Named after St Benedict of Nursia, its mission statement argues that “the Catholic faith and Liberal Arts education share a proud tradition across Europe and despite our separation from Rome by the Reformation, England has played a large part in this development. The stream of Catholic intellectual life has persisted in Britain since those times, running through our university traditions. The brilliant 19th century Oxford scholar, teacher and influential Catholic convert Cardinal Newman – beatified by Pope Benedict in 2010 – is rightly one of the inspirational figures for educators in the UK and one of the patrons of Benedictus. At Benedictus all areas of study – not only our readings in theology – are informed by an awareness of the central position of Christianity in the development of Western civilisation.”
Among its founders is art historian Clare Hornsby, former assistant director at the British School at Rome, who told the Sunday Times that Oxford and Cambridge no longer given humanities students an enlightening education.

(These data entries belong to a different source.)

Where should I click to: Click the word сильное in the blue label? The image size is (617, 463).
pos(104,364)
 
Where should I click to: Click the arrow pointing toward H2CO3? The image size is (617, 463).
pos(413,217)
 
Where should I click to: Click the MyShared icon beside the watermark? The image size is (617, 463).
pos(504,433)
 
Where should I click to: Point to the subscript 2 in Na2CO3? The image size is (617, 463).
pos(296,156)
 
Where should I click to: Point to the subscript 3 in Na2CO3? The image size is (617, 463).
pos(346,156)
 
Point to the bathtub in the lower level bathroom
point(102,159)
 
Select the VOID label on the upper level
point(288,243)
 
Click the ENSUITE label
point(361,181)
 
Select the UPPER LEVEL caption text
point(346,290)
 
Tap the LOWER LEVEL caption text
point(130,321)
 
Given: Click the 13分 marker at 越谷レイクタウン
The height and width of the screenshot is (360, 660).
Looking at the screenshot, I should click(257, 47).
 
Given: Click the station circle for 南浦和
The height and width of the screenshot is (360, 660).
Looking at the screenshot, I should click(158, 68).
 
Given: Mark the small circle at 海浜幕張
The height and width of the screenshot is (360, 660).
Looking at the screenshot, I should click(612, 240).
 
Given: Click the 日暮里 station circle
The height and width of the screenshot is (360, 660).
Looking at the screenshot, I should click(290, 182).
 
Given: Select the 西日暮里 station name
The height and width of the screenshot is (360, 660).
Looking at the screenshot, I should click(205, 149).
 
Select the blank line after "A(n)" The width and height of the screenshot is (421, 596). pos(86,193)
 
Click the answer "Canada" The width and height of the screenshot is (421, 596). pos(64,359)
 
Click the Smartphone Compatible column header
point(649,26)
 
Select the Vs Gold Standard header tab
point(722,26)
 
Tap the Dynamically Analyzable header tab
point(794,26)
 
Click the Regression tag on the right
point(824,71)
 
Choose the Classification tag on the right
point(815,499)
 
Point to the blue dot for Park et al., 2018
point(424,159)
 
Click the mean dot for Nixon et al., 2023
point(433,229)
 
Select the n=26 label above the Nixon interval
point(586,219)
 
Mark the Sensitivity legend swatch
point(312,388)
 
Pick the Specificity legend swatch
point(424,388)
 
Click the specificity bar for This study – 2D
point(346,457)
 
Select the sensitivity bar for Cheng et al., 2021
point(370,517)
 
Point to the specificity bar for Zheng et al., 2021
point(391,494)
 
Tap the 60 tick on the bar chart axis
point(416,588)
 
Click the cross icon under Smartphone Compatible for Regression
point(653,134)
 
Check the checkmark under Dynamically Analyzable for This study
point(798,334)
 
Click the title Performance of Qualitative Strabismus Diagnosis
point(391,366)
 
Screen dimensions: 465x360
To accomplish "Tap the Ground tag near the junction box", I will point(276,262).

She said: “Knowledge for the sake of itself is no longer valued and too many universities ignore the rich intellectual heritage on which western civilisation is based.
“Philosophy didn’t start with Descartes or Kant and literature didn’t begin with the novel. A university education should acquaint students with the logic of Aristotle, the poetry of Dante and the beauty of Fra Angelico.
“We want to offer the broad, liberal arts education that is available in the United States but that is almost totally lacking in the UK. Students in Britain deserve an alternative to the single-subject courses that dominate the undergraduate market.”
The university will be open to 50 students next year, who will study, among an exhaustive list, Galileo, Descartes, Leonardo, and Chaucer, as well as Plato, Aristotle and Aquinas. They will also study the Bible and Homer.